Collected data entries
========================================================================

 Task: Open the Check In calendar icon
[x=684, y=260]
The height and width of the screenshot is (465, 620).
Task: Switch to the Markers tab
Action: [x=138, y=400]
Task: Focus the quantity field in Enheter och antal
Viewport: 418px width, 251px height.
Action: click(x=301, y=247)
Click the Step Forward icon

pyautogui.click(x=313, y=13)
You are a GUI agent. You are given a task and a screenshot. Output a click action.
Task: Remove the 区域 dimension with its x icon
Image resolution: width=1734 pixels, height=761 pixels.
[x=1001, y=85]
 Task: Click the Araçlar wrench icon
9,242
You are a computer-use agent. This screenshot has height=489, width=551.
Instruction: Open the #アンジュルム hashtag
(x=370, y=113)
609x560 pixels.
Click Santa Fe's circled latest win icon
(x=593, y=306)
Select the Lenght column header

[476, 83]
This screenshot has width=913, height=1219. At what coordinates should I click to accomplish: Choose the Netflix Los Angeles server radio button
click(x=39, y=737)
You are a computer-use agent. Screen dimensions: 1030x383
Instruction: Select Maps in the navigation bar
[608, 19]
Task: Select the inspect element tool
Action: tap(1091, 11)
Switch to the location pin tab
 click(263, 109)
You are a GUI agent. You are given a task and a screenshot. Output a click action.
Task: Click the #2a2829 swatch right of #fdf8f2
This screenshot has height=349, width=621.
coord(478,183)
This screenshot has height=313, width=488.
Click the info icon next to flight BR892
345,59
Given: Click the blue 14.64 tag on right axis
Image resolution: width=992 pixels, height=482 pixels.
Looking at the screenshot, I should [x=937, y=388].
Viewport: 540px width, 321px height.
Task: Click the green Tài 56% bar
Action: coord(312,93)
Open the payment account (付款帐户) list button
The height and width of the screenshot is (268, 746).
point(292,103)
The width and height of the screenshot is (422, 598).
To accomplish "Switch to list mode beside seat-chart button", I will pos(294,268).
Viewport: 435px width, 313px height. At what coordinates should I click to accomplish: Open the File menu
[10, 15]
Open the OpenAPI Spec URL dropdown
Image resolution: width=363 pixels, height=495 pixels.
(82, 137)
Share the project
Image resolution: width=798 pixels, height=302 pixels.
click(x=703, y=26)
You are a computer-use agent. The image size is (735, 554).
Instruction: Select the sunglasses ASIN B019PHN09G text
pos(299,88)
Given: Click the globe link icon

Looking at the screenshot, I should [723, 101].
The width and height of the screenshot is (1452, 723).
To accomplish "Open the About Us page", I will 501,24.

========================================================================

Please give all of the entries again, exactly as written.

 Task: Open the Check In calendar icon
[x=684, y=260]
The height and width of the screenshot is (465, 620).
Task: Switch to the Markers tab
Action: [x=138, y=400]
Task: Focus the quantity field in Enheter och antal
Viewport: 418px width, 251px height.
Action: click(x=301, y=247)
Click the Step Forward icon

pyautogui.click(x=313, y=13)
You are a GUI agent. You are given a task and a screenshot. Output a click action.
Task: Remove the 区域 dimension with its x icon
Image resolution: width=1734 pixels, height=761 pixels.
[x=1001, y=85]
 Task: Click the Araçlar wrench icon
9,242
You are a computer-use agent. This screenshot has height=489, width=551.
Instruction: Open the #アンジュルム hashtag
(x=370, y=113)
609x560 pixels.
Click Santa Fe's circled latest win icon
(x=593, y=306)
Select the Lenght column header

[476, 83]
This screenshot has width=913, height=1219. At what coordinates should I click to accomplish: Choose the Netflix Los Angeles server radio button
click(x=39, y=737)
You are a computer-use agent. Screen dimensions: 1030x383
Instruction: Select Maps in the navigation bar
[608, 19]
Task: Select the inspect element tool
Action: tap(1091, 11)
Switch to the location pin tab
 click(263, 109)
You are a GUI agent. You are given a task and a screenshot. Output a click action.
Task: Click the #2a2829 swatch right of #fdf8f2
This screenshot has height=349, width=621.
coord(478,183)
This screenshot has height=313, width=488.
Click the info icon next to flight BR892
345,59
Given: Click the blue 14.64 tag on right axis
Image resolution: width=992 pixels, height=482 pixels.
Looking at the screenshot, I should [x=937, y=388].
Viewport: 540px width, 321px height.
Task: Click the green Tài 56% bar
Action: coord(312,93)
Open the payment account (付款帐户) list button
The height and width of the screenshot is (268, 746).
point(292,103)
The width and height of the screenshot is (422, 598).
To accomplish "Switch to list mode beside seat-chart button", I will pos(294,268).
Viewport: 435px width, 313px height. At what coordinates should I click to accomplish: Open the File menu
[10, 15]
Open the OpenAPI Spec URL dropdown
Image resolution: width=363 pixels, height=495 pixels.
(82, 137)
Share the project
Image resolution: width=798 pixels, height=302 pixels.
click(x=703, y=26)
You are a computer-use agent. The image size is (735, 554).
Instruction: Select the sunglasses ASIN B019PHN09G text
pos(299,88)
Given: Click the globe link icon

Looking at the screenshot, I should [723, 101].
The width and height of the screenshot is (1452, 723).
To accomplish "Open the About Us page", I will 501,24.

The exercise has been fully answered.